BRIEF ->
Leaving out the pictures, retype exactly the lines from the one holding "役員名簿 (273, 1651)" through the end of the material.

------ MATERIAL PROVIDED ------

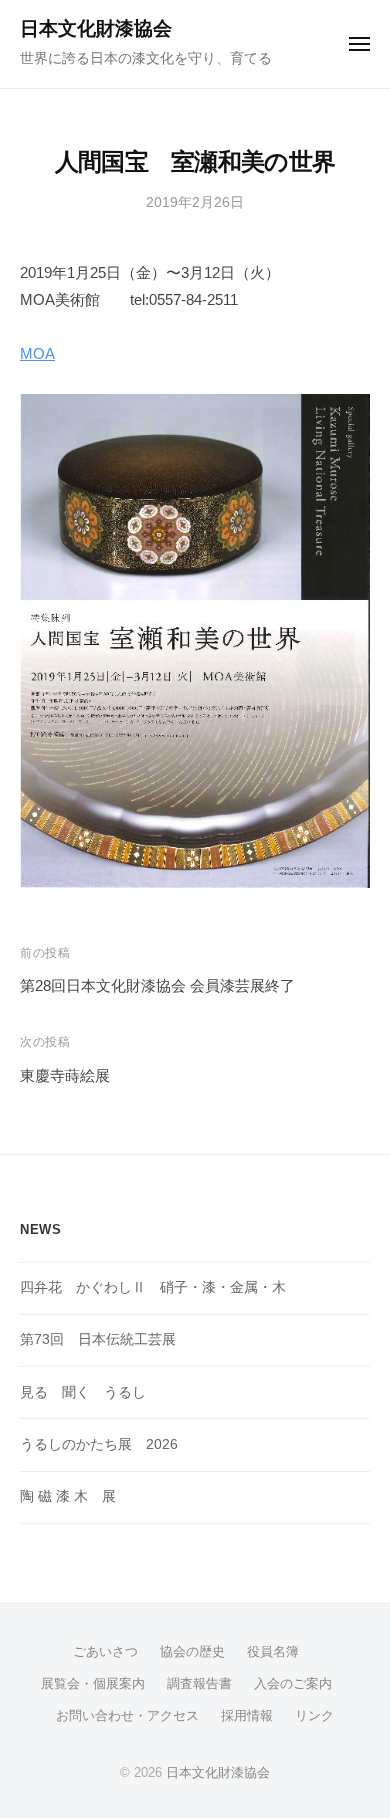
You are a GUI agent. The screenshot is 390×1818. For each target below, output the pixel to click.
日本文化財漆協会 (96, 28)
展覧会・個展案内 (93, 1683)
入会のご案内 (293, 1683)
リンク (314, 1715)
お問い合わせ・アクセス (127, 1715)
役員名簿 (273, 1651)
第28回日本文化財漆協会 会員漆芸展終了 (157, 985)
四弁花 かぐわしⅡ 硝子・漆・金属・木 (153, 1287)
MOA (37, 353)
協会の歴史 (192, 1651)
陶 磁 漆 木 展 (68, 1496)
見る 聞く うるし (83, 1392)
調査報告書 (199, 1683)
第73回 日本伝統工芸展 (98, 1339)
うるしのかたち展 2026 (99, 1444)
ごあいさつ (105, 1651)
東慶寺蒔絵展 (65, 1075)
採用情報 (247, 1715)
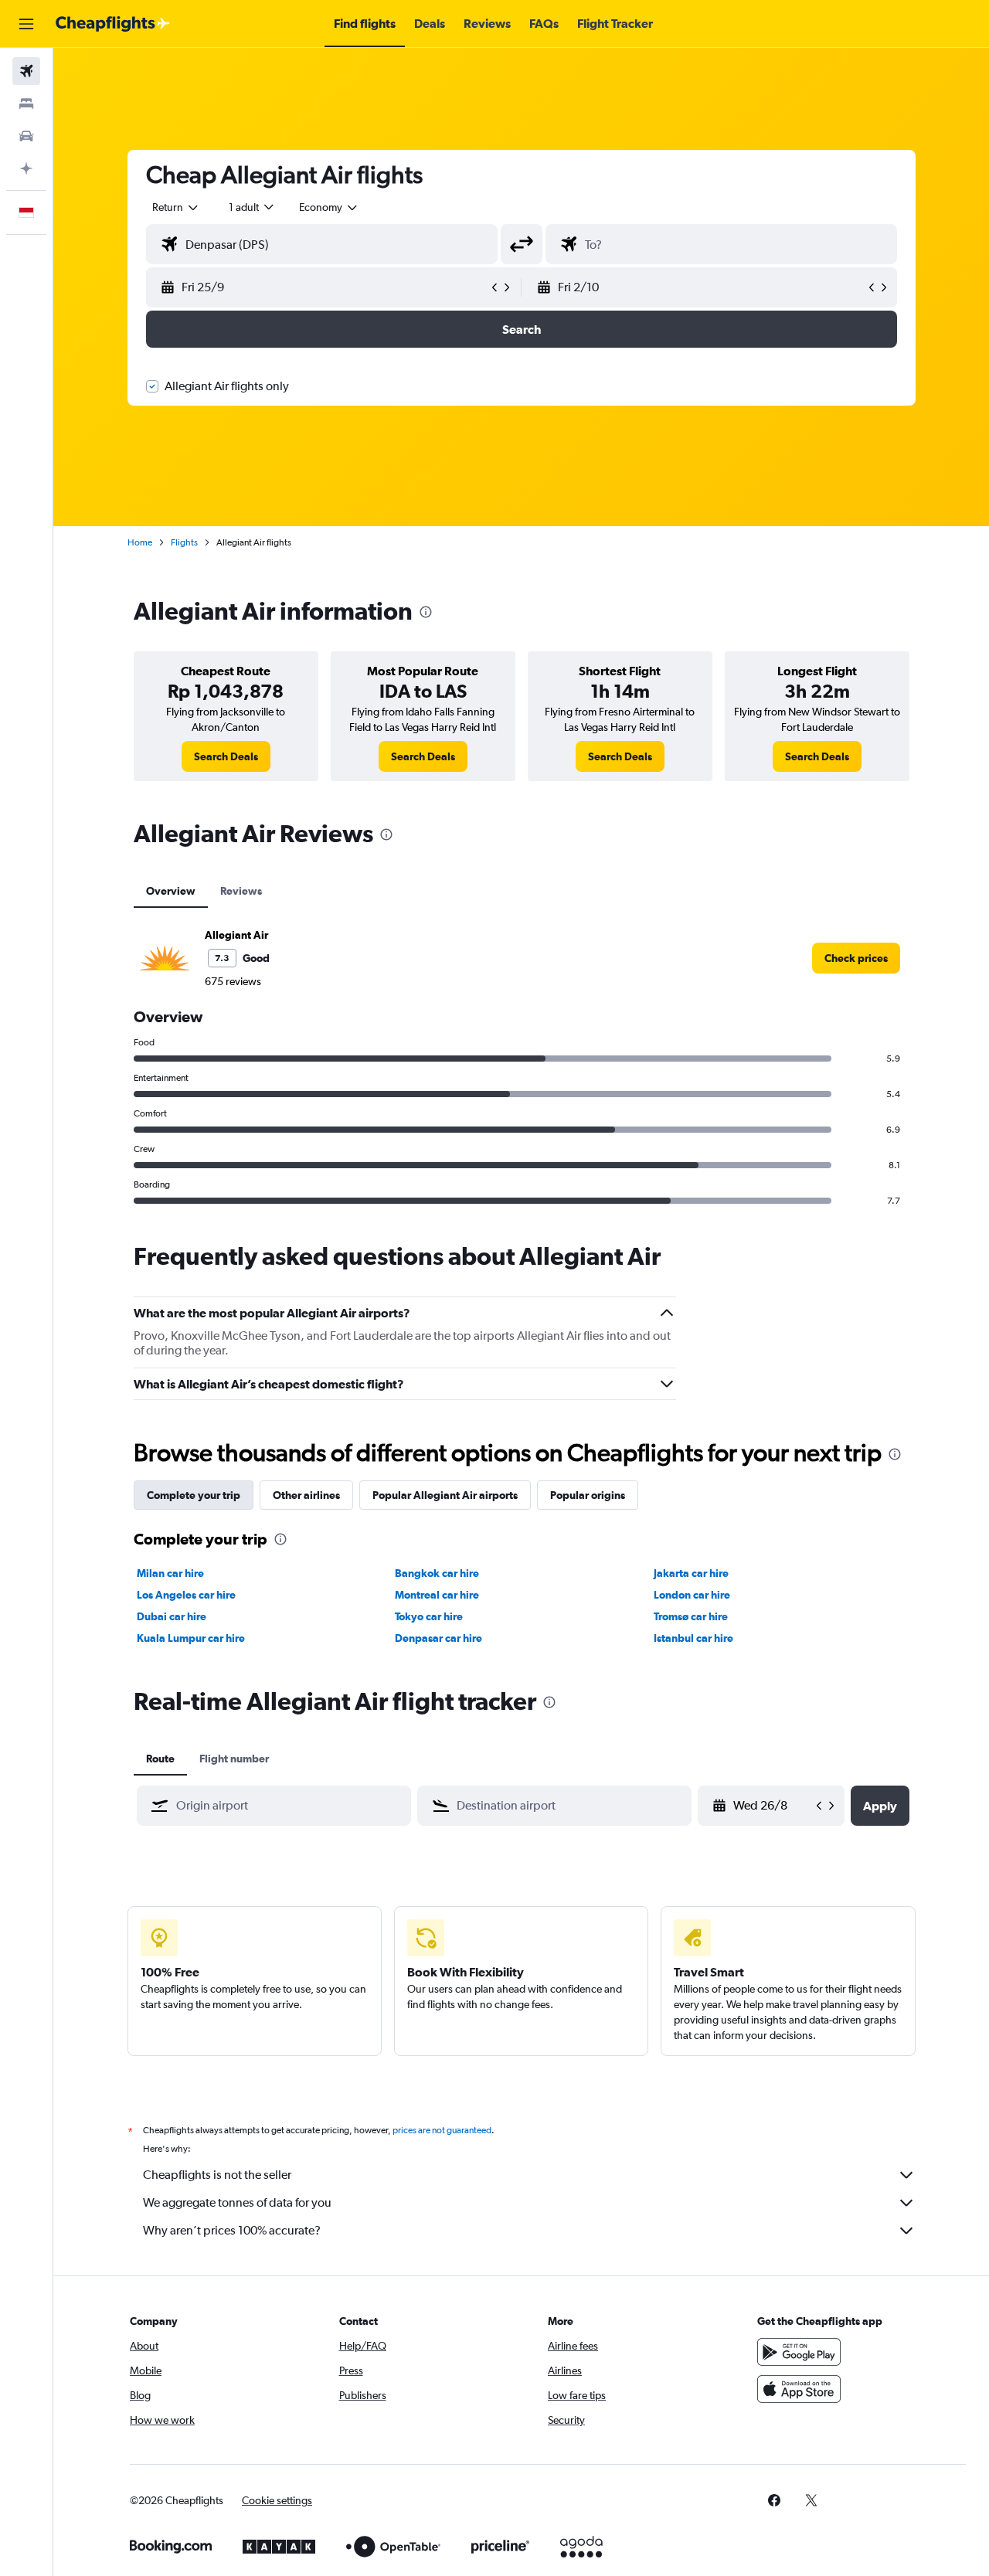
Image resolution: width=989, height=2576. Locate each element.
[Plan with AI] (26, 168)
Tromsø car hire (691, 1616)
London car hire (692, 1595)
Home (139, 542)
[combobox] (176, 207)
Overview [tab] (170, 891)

------

TASK RESULT ->
役員名簿 (273, 1651)
第28回日本文化財漆協会 会員漆芸展終了 (157, 985)
四弁花 かぐわしⅡ 硝子・漆・金属・木 (153, 1287)
MOA (37, 353)
協会の歴史 (192, 1651)
陶 磁 漆 木 展 (68, 1496)
見る 聞く うるし (83, 1392)
調査報告書 (199, 1683)
第73回 日本伝統工芸展 (98, 1339)
うるしのかたち展 2026 (99, 1444)
ごあいさつ (105, 1651)
東慶寺蒔絵展 (65, 1075)
採用情報 (247, 1715)
Image resolution: width=989, height=2576. Locate each element.
[Plan with AI] (26, 168)
Tromsø car hire (691, 1616)
London car hire (692, 1595)
Home (139, 542)
[combobox] (176, 207)
Overview [tab] (170, 891)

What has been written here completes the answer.